Hintergrund der Sperre ist, dass Russland die Manipulation von Dopingtests nachgewiesen wurde. Der russische Sportminister bestritt die Vorwürfe. Premierminister Medwedew räumte zwar Probleme mit Doping ein, sprach angesichts der vierjährigen Sperre allerdings von „antirussischer Hysterie“. Russland will nun beim Internationalen Sportgerichtshof Einspruch einlegen.

Nicht nur kremlnahe, sondern auch liberale Stimmen äußern sich kritisch über die WADA-Entscheidung. Die vierjährige Sperre Russlands: Ausdruck einer antirussischen Haltung? Werden die Falschen bestraft? Oder ist es eine gerechtfertigte Maßnahme? dekoder bringt Ausschnitte aus der Debatte in russischen Medien.

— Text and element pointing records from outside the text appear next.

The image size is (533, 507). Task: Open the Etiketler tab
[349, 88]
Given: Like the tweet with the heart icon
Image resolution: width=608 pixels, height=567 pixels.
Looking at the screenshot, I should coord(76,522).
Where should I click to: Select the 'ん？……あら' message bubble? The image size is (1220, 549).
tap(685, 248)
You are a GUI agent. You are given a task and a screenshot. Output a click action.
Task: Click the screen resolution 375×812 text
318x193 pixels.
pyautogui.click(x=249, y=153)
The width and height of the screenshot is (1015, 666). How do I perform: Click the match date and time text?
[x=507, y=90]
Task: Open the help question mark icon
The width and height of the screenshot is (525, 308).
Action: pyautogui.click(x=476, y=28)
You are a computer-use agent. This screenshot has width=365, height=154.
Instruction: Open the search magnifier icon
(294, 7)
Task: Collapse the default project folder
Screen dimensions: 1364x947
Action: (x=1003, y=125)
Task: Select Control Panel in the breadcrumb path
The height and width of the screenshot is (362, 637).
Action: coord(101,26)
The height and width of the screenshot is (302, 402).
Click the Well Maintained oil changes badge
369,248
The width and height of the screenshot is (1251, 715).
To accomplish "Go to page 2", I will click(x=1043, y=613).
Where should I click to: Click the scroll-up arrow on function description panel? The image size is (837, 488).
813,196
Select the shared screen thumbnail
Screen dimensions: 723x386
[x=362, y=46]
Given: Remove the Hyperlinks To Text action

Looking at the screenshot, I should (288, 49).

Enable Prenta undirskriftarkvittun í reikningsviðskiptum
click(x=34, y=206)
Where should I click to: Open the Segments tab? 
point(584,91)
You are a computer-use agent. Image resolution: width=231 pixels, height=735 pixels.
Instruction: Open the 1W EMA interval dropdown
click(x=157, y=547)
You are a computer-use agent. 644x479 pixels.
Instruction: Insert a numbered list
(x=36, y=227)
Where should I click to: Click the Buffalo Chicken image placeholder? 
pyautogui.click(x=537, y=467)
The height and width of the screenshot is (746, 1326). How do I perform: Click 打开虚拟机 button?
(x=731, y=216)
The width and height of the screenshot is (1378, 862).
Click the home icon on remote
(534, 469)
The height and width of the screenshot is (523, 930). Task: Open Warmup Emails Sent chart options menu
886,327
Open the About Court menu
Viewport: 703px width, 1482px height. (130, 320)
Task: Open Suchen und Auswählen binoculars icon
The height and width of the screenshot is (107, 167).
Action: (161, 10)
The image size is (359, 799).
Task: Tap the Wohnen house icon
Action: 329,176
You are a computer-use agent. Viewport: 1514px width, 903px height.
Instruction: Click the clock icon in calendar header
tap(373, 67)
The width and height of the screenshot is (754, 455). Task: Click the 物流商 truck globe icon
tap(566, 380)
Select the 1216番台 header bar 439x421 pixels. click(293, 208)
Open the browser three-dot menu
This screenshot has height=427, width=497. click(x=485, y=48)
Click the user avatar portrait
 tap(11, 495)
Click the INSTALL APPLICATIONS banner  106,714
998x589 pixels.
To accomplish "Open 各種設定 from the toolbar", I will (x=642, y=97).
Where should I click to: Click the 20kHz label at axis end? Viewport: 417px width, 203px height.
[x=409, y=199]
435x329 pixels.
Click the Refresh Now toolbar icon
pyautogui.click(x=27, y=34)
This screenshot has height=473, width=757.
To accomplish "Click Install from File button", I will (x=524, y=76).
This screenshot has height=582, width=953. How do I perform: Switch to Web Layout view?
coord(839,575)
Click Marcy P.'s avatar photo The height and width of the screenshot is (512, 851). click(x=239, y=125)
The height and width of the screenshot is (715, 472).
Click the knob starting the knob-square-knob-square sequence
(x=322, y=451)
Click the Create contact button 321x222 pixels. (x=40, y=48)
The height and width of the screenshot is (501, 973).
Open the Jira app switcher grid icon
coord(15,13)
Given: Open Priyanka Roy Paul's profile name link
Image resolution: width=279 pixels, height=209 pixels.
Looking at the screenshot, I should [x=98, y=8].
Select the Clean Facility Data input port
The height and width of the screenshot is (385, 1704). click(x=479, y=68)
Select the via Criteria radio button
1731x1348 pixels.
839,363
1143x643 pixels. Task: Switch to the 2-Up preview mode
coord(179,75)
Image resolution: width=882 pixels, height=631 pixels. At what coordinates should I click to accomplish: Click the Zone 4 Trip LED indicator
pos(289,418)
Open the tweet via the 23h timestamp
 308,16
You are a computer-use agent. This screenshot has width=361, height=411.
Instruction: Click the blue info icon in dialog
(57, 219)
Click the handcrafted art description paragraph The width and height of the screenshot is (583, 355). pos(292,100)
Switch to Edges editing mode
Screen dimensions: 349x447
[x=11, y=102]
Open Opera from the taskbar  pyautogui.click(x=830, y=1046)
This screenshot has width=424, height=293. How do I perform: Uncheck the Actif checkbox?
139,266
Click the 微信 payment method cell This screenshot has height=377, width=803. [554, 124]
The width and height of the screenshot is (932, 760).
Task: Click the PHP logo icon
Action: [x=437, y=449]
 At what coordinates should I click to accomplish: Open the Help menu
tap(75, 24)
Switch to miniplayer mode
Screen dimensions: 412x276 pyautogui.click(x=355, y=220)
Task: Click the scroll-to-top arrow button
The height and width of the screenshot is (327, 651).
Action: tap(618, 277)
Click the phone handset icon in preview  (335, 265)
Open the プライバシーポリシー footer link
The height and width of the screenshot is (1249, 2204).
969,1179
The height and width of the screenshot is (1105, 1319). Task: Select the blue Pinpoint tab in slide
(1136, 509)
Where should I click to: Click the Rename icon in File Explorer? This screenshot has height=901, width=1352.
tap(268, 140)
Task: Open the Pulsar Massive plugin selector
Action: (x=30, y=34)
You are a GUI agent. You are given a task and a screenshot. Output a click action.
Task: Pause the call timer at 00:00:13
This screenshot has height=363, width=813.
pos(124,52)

Facebook / Sergej Medwedew: Je schlimmer, desto schlimmer

Der Schlag, den die WADA Russland verpasst hat, sei viel schwerer als all die politischen Sanktionen. Das meint der kremlkritische Historiker und Publizist Sergej Medwedew auf Facebook:

[bilingbox]Im Weltsport – anders als in der Weltpolitik – zeigen Sanktionen genaue, automatische und schmerzliche Wirkung. Atomwaffen und Staatengröße sind keine Argumente: Aus der UNO wird Russland nicht rausgeschmissen, aus Olympia aber ohne mit der Wimper zu zucken.

Und es soll bitte niemand sagen, es sei eine politische Entscheidung gewesen – ja, sie hat enorme politische Wirkung, aber zunächst einmal ist das Ganze rein technisch: Russland (beziehungsweise der, der die Datenbank frisiert hat) hat WADA überhaupt keine Chance gelassen.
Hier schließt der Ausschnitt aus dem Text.